Re: [PATCH v5 0/2] bitops: Optimize fns() for improved performance

From: Yury Norov
Date: Thu May 02 2024 - 10:55:55 EST


On Thu, May 02, 2024 at 05:24:41PM +0800, Kuan-Wei Chiu wrote:
> Hello,
>
> This patch series optimizes the fns() function by avoiding repeated
> calls to __ffs(). Additionally, tests for fns() have been added in
> lib/test_bitops.c.

OK, now looks good. Thanks for the work, Kuan-Wei.

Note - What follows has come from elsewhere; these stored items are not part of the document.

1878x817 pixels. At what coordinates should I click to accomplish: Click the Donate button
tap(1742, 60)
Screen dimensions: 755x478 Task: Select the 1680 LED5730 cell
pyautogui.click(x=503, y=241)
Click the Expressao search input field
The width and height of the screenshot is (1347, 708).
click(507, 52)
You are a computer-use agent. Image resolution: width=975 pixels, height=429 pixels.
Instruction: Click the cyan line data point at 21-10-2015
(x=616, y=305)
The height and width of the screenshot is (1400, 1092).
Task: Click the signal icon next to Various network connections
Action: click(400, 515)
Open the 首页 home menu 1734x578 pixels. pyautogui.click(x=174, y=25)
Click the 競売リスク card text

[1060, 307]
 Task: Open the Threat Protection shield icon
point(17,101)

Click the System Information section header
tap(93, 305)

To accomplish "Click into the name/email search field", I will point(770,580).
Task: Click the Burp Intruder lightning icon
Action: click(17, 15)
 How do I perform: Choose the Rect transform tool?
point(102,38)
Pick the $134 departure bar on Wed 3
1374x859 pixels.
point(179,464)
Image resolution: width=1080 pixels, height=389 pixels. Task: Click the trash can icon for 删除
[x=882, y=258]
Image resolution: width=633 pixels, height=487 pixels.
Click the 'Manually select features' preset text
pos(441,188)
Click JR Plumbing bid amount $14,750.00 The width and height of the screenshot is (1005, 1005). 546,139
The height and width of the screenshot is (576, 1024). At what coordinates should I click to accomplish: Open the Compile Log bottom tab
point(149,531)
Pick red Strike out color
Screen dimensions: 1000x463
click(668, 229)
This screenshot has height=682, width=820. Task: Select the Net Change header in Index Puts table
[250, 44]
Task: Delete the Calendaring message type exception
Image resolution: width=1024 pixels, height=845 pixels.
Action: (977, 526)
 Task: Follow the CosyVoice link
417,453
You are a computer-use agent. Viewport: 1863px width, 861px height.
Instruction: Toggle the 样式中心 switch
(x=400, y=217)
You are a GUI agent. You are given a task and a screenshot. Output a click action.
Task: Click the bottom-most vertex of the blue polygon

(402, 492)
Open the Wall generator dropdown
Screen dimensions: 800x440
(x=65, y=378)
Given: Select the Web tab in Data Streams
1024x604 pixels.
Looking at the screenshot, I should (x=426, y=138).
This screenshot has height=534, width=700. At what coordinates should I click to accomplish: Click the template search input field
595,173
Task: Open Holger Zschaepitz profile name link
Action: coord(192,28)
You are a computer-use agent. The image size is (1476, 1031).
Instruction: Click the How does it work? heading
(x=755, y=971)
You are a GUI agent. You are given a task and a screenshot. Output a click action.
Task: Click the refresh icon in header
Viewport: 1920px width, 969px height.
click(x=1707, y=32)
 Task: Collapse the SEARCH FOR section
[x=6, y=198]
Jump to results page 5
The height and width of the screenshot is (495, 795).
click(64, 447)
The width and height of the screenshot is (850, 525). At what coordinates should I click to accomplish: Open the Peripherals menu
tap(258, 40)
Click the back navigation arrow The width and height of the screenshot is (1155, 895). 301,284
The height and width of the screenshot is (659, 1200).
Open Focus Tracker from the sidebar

I'll take it in bitmap-for-next. Andrew, can you drop the previous
version from -mm?

Thanks,
Yury

>
> Changes in v5:
> - Reduce testing iterations from 1000000 to 10000 to decrease testing
> time.
> - Move 'buf' inside the function.
> - Mark 'buf' as __initdata.
> - Assign the results of fns() to a volatile variable to prevent
> compiler optimization.
> - Remove the iteration count from the benchmark result.
> - Update benchmark results in the commit message.
>
> Changes in v4:
> - Correct get_random_long() -> get_random_bytes() in the commit
> message.
>
> Changes in v3:
> - Move the benchmark test for fns() to lib/test_bitops.c.
> - Exclude the overhead of random number generation from the benchmark
> result.
> - Change the output to print only a total gross instead of each n in
> the benchmark result.
> - Update the commit message in the second patch.
>
> Changes in v2:
> - Add benchmark test for fns() in lib/find_bit_benchmark.c.
> - Change the loop in fns() by counting down from n to 0.
> - Add find_bit benchmark result for find_nth_bit in commit message.
>
> Link to v4: https://lkml.kernel.org/20240501132047.14536-1-visitorckw@xxxxxxxxx
> Link to v3: https://lkml.kernel.org/20240501071647.10228-1-visitorckw@xxxxxxxxx
> Link to v2: https://lkml.kernel.org/20240430054912.124237-1-visitorckw@xxxxxxxxx
> Link to v1: https://lkml.kernel.org/20240426035152.956702-1-visitorckw@xxxxxxxxx
>
> Kuan-Wei Chiu (2):
> lib/test_bitops: Add benchmark test for fns()
> bitops: Optimize fns() for improved performance
>
> include/linux/bitops.h | 12 +++---------
> lib/test_bitops.c | 22 ++++++++++++++++++++++
> 2 files changed, 25 insertions(+), 9 deletions(-)
>
> --
> 2.34.1